Yukarıda gördüğünüz İngiltere’de Londra, Trafalgar Meydanında bulunan Ulusal (Resim) Galerisi, özgün adıyla ‘National Gallery’ diğer resimde ise Venedikli Ressam Bellini’yi görüyorsunuz. Ulusal Galeri de Bellini ve kardeşi ile, onların atölyelerinden çıktığı kabul edilen ona yakın eser var. Bizi ilgilendiren National Gallery envanterine (NG3099) olarak kayıtlı, altta fotoğrafını aldığım tablo.

Topkapı Sarayında 1480 yılında yapılan tablo, nasıl oldu da Londra’da ortaya çıktı?
Günümüze kadar bu soruya cevap olarak, yorumlara dayanan, farklı varsayımlar var. Bütün bu değerlendirmeleri bir tarafa bırakarak;
Bugün 3 Kuruş’luk bilgimizle bu görüşlerden çok ‘farklı’ hikayemize, isterseniz en sondan başlayalım.
Tablo Müzeye bağış olarak verilmiş. Bağışlayan kişi, ‘Asil’ ünvanlı Henry Austen Layard. O halde önce onu tanımamız gerekiyor.
İngiliz asıllı ailenin işleri nedeni ile Paris’te dünyaya gözlerini açan bebek, çoğunlukla İtalya, aralıklı Londra arasında geçen bir çocukluk yaşadı. Doğru dürüst eğitim alamadı. Resme, Güzel Sanatlara ilgisi Floransa’da başladı. Bunun yanına eski eserler eklenince, babasının ölümünden sonra, macera tutkusu ağır bastı, kâtip olarak yanında çalıştığı amcasından ayrıldı, bir arkadaşıyla Seylan’a gitmek üzere yola koyuldu. Karadan yaptığı yolculukta Eylül 1839 da yirmi iki yaşında ilk defa tanıştı İstanbul’la. Anadolu’yu geçip Kudüs’e geldiklerinde, arkadaşı ile yollarını ayırdı. Suriye’de iki defa ölüm tehlikesi geçirdi. Antik Petra’dan sonra günlüğüne, ‘her gezdiğim yer eski eserlerle dolu, ilginç olan insanlar tarihle iç içe ilgisiz yaşıyor. Tek meraklı benim’ notunu yazdı.
Irak’ta, ‘Bahtiyari’ kabilesine misafir oldu. Onlarla yaşamağa başladı. Kervan yolu üzerinde yaşayan Bahtiyari’ler doğal olarak Türkmence, Arapça, Farsça ve Kürt’çe konuşuyorlardı. Henry kısa zamanda onlarla anlaşabilecek kadar dillerini öğrendi. Altta Henry’i Bahtiyari giysileri ile görüyorsunuz.

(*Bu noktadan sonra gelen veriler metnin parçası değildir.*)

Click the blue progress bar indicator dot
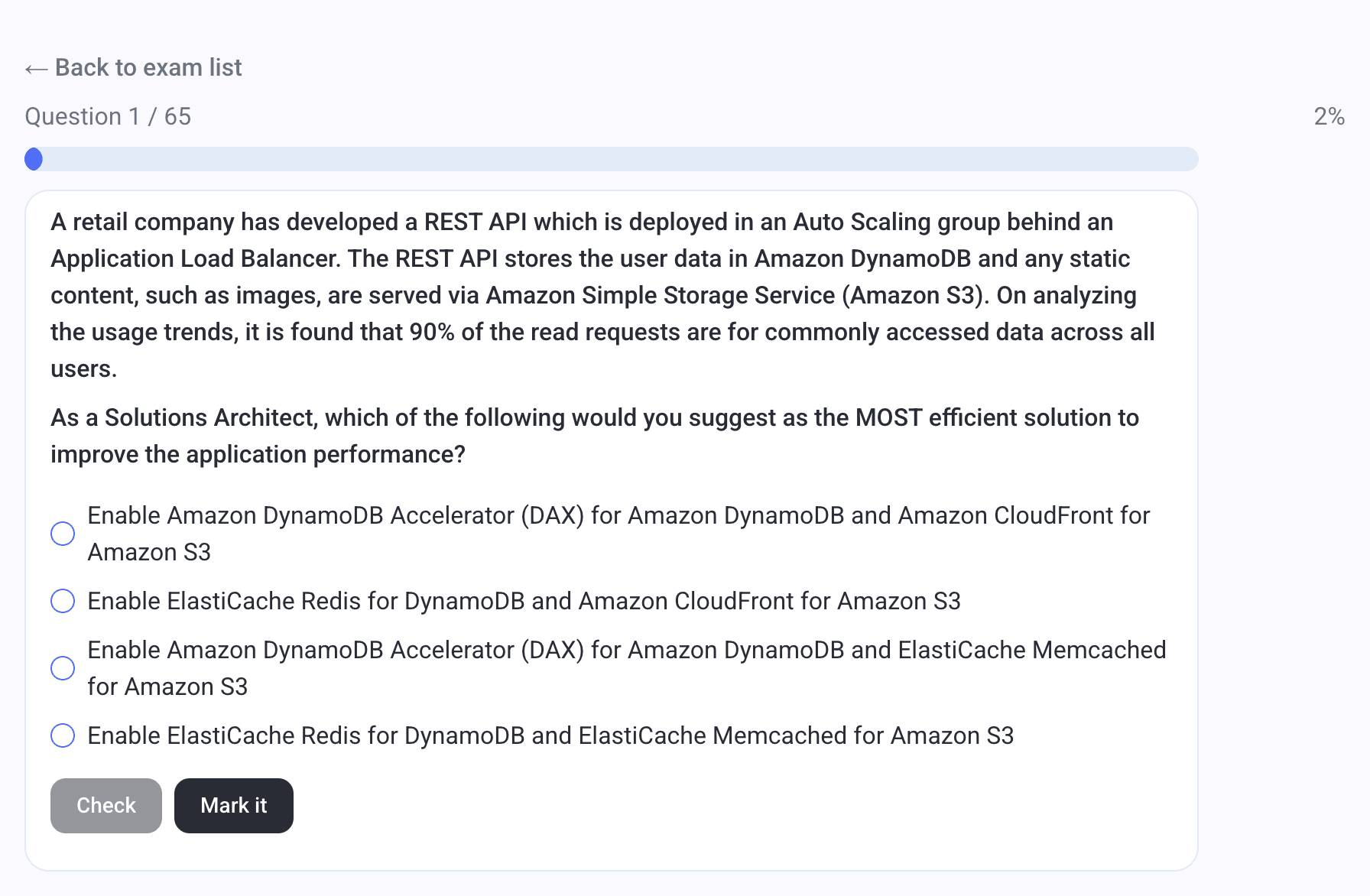(x=34, y=159)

Henry’nin hayatı ikinci defa İstanbul’a gittiğinde tamamen değişti, aşağıda fotoğrafını gördüğünüz İngiltere’nin Büyükelçisi Stratford Canning, ile görüşmesinden sonra.

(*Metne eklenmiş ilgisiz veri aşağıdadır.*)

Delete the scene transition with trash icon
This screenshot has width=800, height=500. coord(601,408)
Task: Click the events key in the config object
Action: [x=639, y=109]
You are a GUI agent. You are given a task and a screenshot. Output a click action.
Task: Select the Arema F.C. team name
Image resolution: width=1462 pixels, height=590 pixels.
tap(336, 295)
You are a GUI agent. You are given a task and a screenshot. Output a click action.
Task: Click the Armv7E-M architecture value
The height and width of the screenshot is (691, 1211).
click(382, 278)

Canning Osmanlı Padişahı Abdülmecid’e ‘Diğer Devletlerle’ dış ilişkilerinde ‘Akıl hocalığı’ yapacak kadar yakın. Bu güveni kurduğu ‘Güçlü istihbarat’ ile sağlıyor. (*) Saraya bu kadar kolaylıkla yaklaşabilen Canning mi yoksa ‘Tabloyu’ aldı diye düşünürseniz, hayır, onun bu konuyla hiç ilgisi yok. (Canning’in bilgi kaynağı olan ‘Yahudi Kervan Tüccarları’ belki de Henry’i, ona anlattılar ama bu buluşma nasıl sağlandı bilmiyoruz.) Sonuçta anlaştılar, o yörede (görevde) kalabilmesi için çözümü Henry önerdi, ‘Bölgede Arkeolojik Kazılar yapmak’ Canning Padişahtan ‘fermanı’ çıkardı. Gerekli ‘Maddi Destek ‘British Museum’dan gelince Henry araştırmalarına başladı. (Bugün tüm kaynaklar Nemrud ve Ninova Antik Şehirlerini onun bulduğunu yazarlar oysa gerçekte ona yol gösteren ve kazıların başında duran bir başkası vardı. Hürmüz’lü Rasim adındaki genç amatör Arkeolog, Osmanlının belki de ilk Arkeoloğuydu ama onun adını kimse yazmadığı için adı duyulmadı, o sıralarda bir bebek olan, en az elli sene sonra ortaya çıkan, Osman Hamdi Beyi biliriz ilk Arkeolog olarak)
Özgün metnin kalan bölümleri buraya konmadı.